• Written problem
Extract the lines from the one with "Click the TONUSDT chart title" through the end of the entries, both ends included, and reproduce them verbatim, omitting the pictures.

• Extracted information
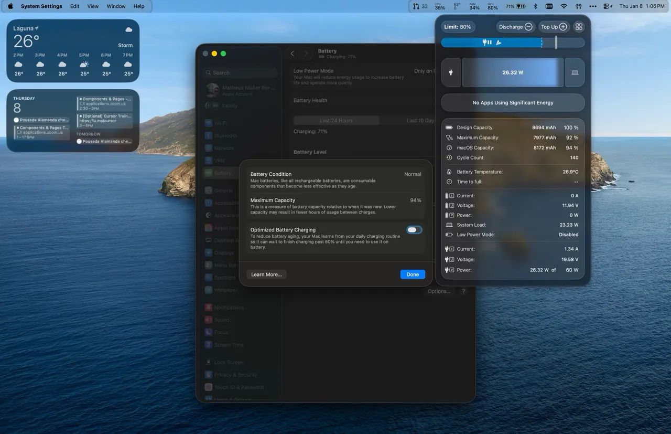
Task: Toggle Optimized Battery Charging switch
Action: [x=414, y=230]
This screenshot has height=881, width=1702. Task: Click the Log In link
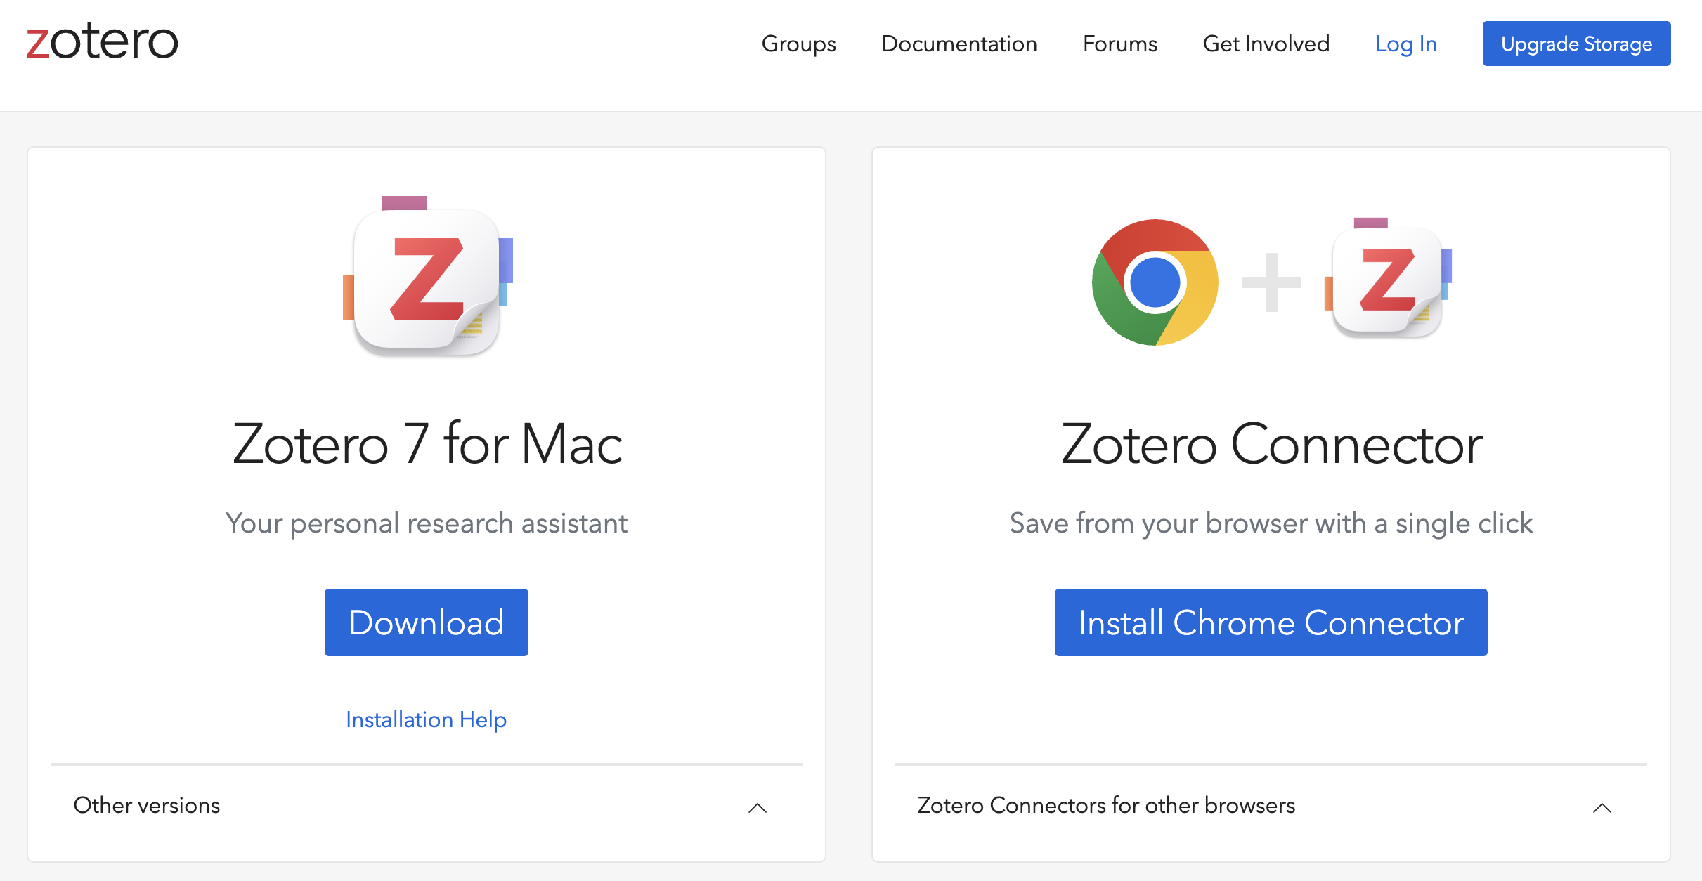point(1406,44)
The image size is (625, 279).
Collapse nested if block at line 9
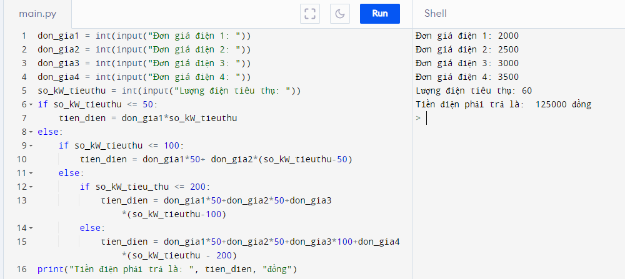31,146
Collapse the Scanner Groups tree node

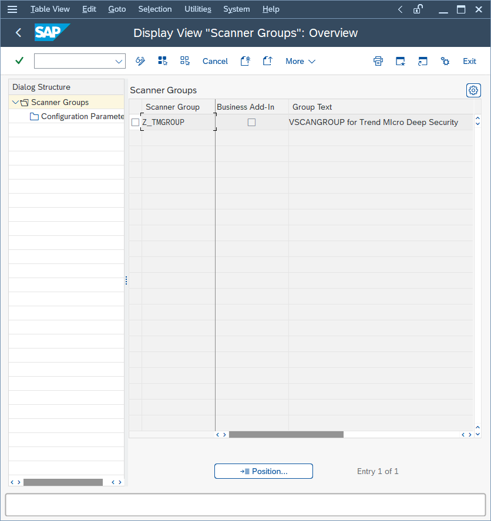(x=15, y=102)
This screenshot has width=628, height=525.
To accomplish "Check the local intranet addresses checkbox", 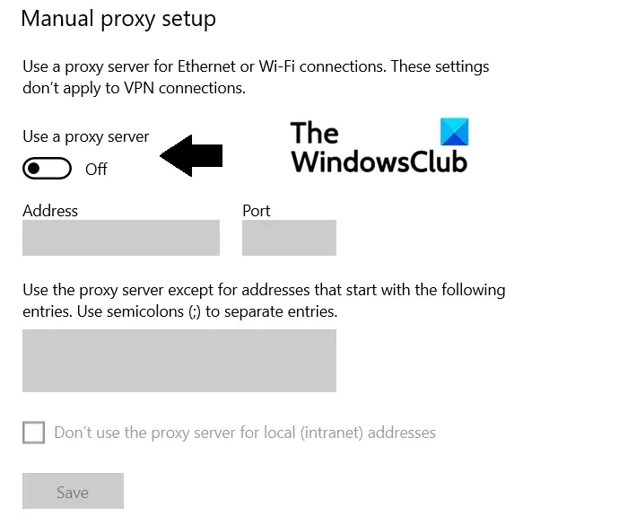I will (x=34, y=433).
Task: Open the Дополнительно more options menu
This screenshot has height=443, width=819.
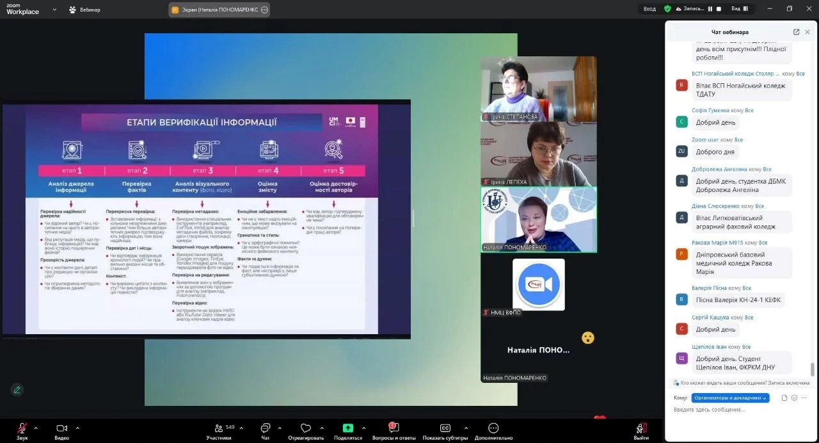Action: (493, 428)
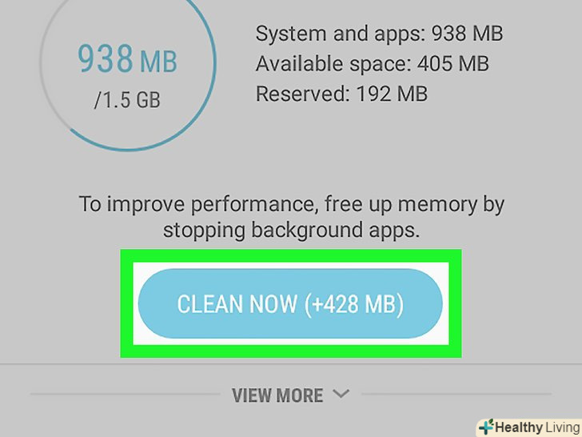Click the chevron arrow beside VIEW MORE
Screen dimensions: 582x437
click(341, 393)
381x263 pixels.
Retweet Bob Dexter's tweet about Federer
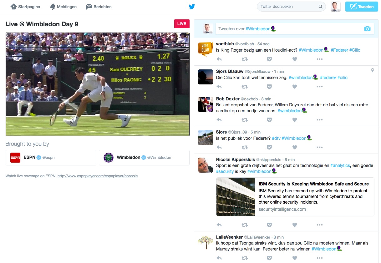click(244, 119)
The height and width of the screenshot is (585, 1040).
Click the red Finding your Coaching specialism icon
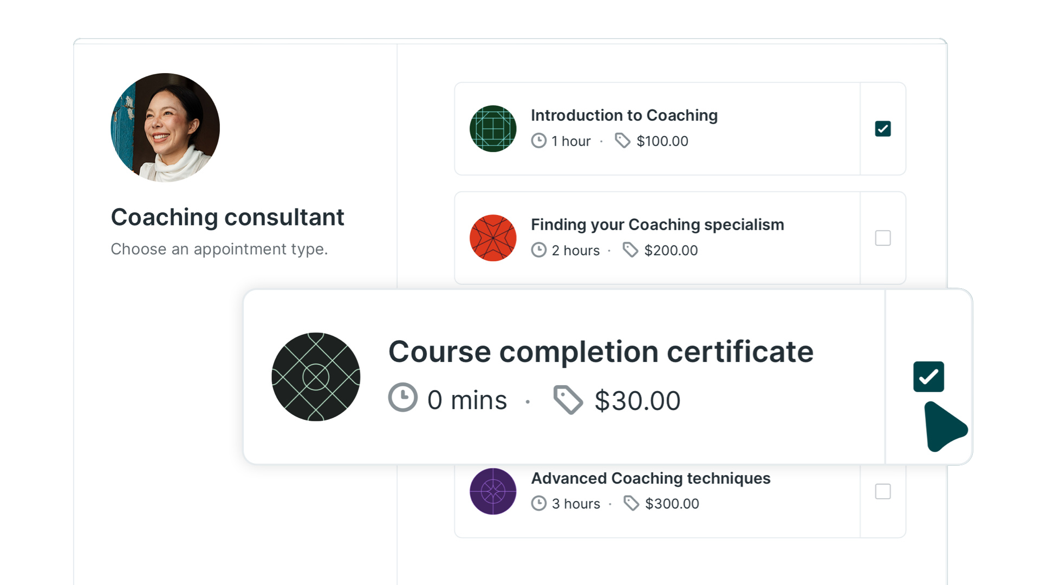(x=492, y=238)
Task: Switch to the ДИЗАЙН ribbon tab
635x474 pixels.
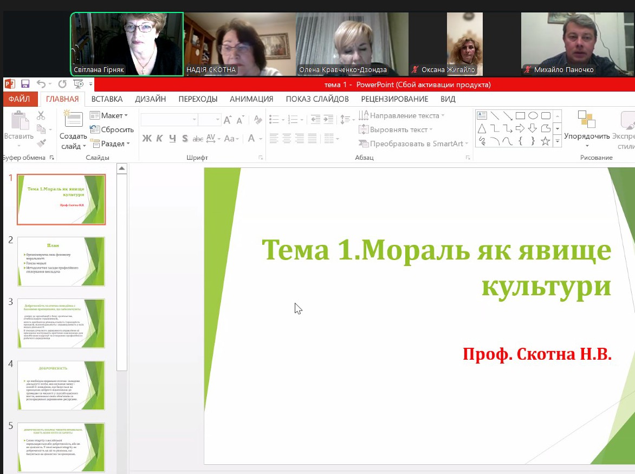Action: pyautogui.click(x=151, y=99)

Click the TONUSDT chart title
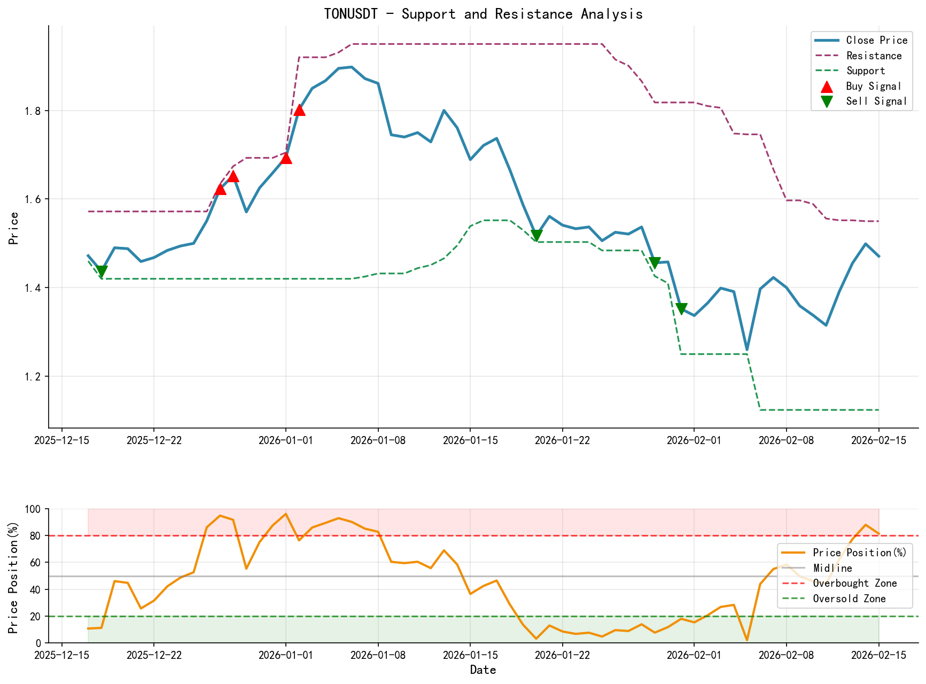(484, 14)
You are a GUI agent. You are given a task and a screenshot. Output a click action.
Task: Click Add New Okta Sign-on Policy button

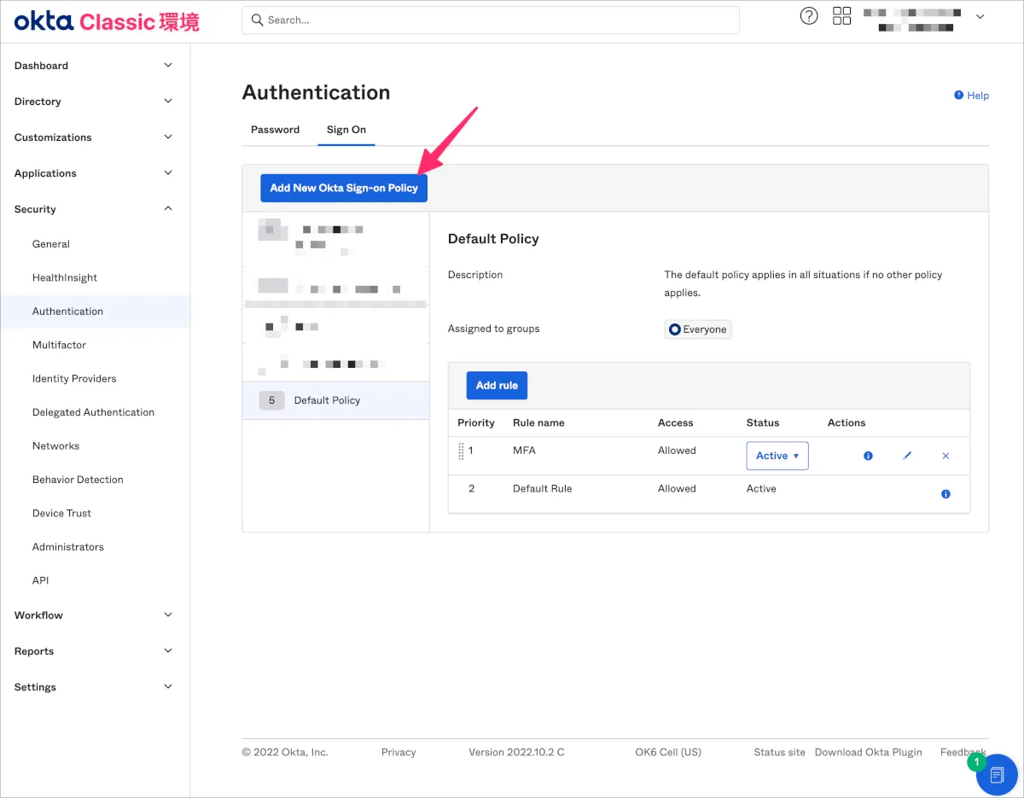tap(344, 188)
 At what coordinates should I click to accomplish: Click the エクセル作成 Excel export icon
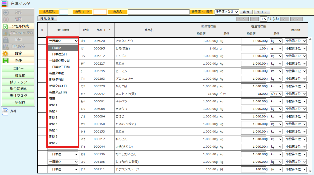6,26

• Answer for the task
Click the TONUSDT chart title
(484, 14)
You are a GUI agent. You are given a task and a screenshot. Output a click action.
Task: Click Add New Okta Sign-on Policy button

tap(344, 188)
 At what coordinates should I click to accomplish: Click the エクセル作成 Excel export icon
6,26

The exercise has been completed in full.